__Exercise brief__:
If a line in the records below holds the string "coordinates", count it, and state only the final count.

Collected data:

------------------------------------------------------------------------

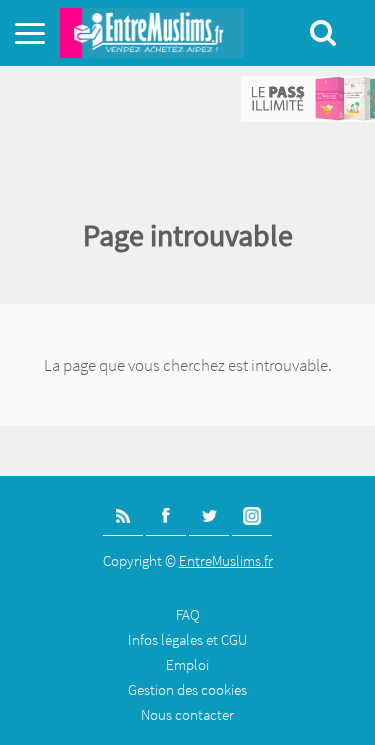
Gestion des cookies (187, 689)
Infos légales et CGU (187, 639)
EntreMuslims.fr (226, 560)
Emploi (187, 664)
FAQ (188, 614)
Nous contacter (187, 714)
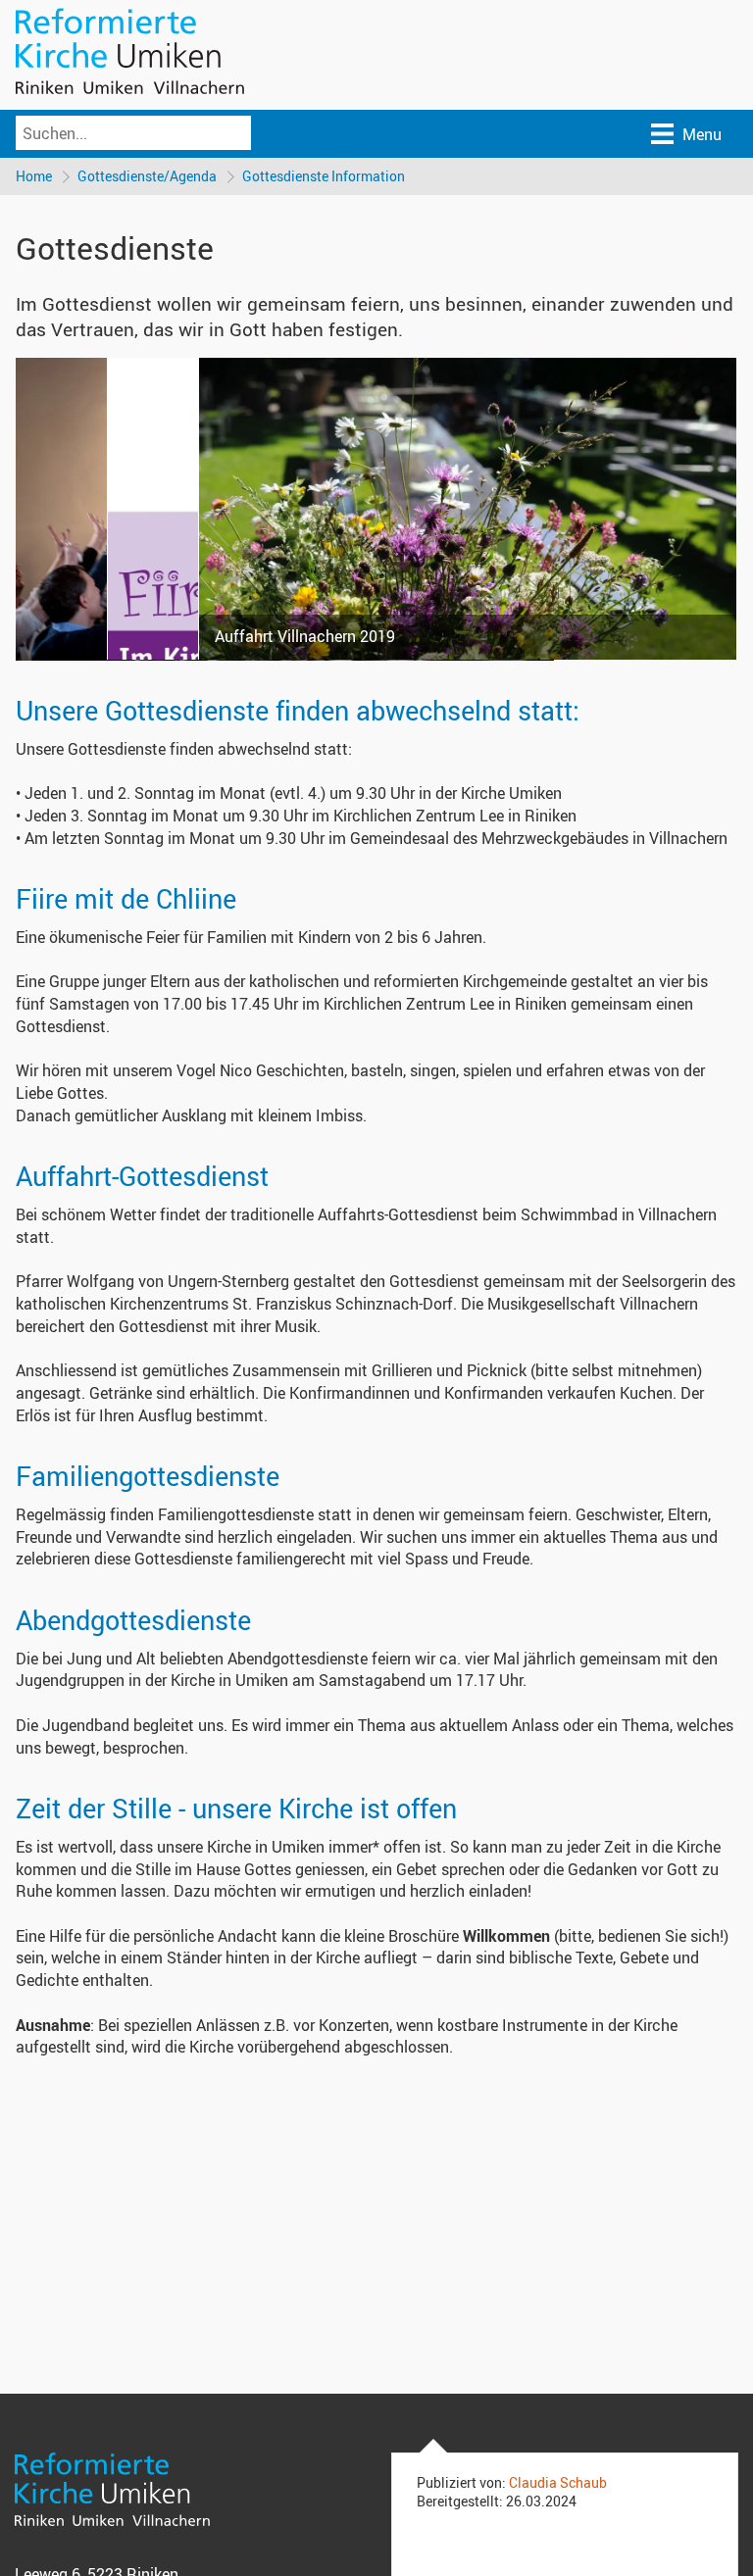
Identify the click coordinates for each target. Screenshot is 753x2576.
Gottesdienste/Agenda (147, 176)
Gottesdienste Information (323, 176)
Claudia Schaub (558, 2482)
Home (34, 176)
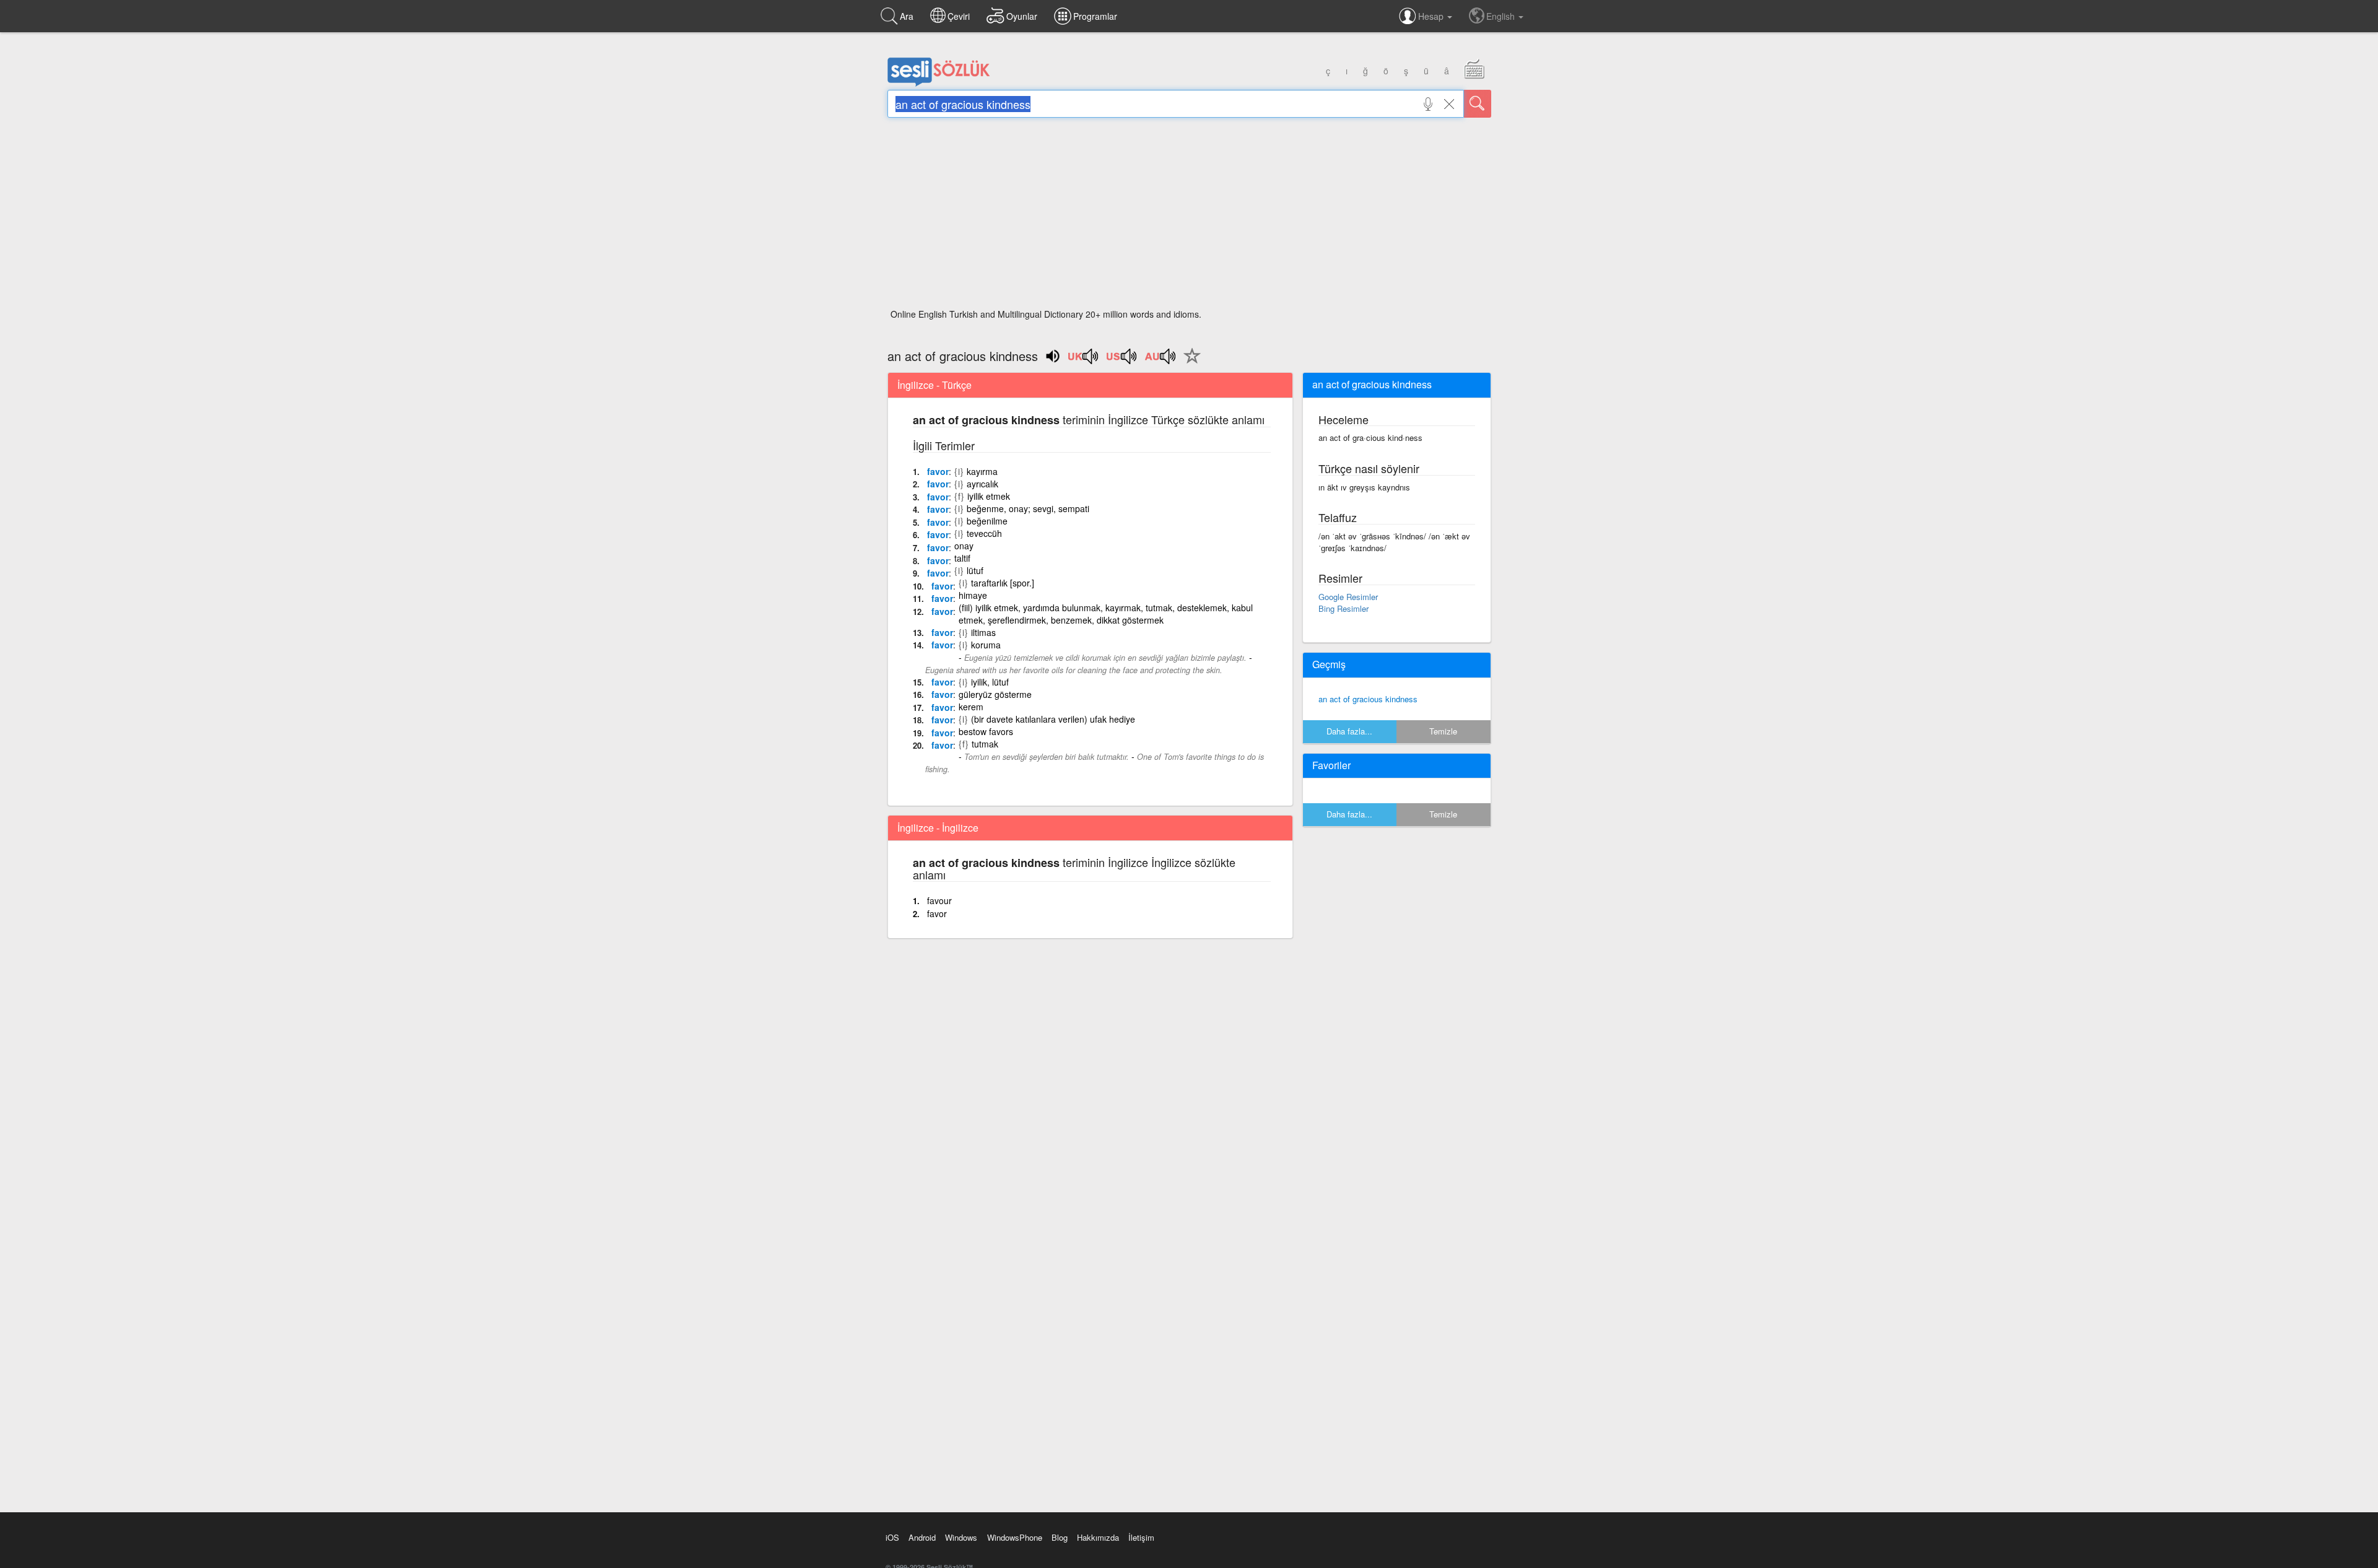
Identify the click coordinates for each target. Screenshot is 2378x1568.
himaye (973, 595)
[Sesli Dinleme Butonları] (1084, 360)
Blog (1060, 1537)
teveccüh (984, 533)
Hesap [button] (1432, 16)
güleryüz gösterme (995, 694)
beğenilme (987, 521)
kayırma (982, 471)
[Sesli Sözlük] (938, 83)
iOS (892, 1537)
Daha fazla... (1349, 731)
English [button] (1501, 16)
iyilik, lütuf (990, 682)
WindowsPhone (1014, 1537)
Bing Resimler (1343, 608)
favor (938, 471)
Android (922, 1537)
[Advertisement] (1189, 216)
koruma (986, 644)
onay (963, 545)
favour (939, 900)
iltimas (983, 632)
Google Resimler (1348, 597)
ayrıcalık (982, 483)
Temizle (1443, 731)
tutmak (985, 744)
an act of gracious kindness (1368, 699)
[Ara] (1477, 104)
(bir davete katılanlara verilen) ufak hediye (1053, 719)
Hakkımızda (1098, 1537)
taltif (962, 558)
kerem (971, 706)
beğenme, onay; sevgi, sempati (1028, 508)
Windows (961, 1537)
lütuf (975, 570)
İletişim (1141, 1537)
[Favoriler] (1189, 363)
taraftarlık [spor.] (1002, 583)
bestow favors (986, 731)
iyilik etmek (988, 496)
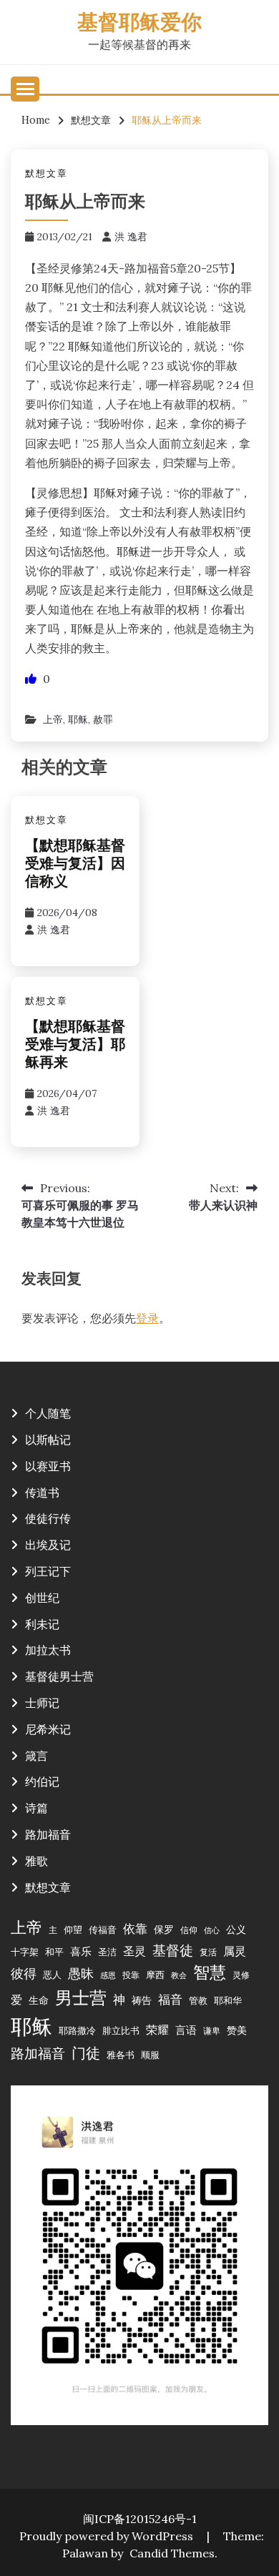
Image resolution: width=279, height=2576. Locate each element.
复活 (208, 1952)
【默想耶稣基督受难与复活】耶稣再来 (75, 1046)
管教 (198, 2000)
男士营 (81, 1998)
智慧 (209, 1972)
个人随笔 (48, 1413)
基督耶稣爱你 (139, 24)
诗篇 (36, 1808)
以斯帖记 (48, 1439)
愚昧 (81, 1973)
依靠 (135, 1929)
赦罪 (103, 719)
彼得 (23, 1973)
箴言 (36, 1756)
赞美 (237, 2030)
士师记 (42, 1703)
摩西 (155, 1974)
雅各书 (120, 2054)
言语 (186, 2030)
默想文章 (46, 173)
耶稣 (78, 719)
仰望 (73, 1929)
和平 (54, 1951)
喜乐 (81, 1951)
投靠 (131, 1975)
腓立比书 (121, 2030)
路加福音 (48, 1834)
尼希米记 (48, 1729)
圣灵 (134, 1951)
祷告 (142, 2000)
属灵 (234, 1951)
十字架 (25, 1951)
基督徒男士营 (59, 1676)
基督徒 (172, 1950)
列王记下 (48, 1571)
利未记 (42, 1624)
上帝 (53, 719)
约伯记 (42, 1781)
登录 (147, 1318)
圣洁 (107, 1951)
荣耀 (157, 2029)
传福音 (103, 1929)
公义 (236, 1929)
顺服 (150, 2054)
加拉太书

------------------------------------------------------------------------

__Result__:
2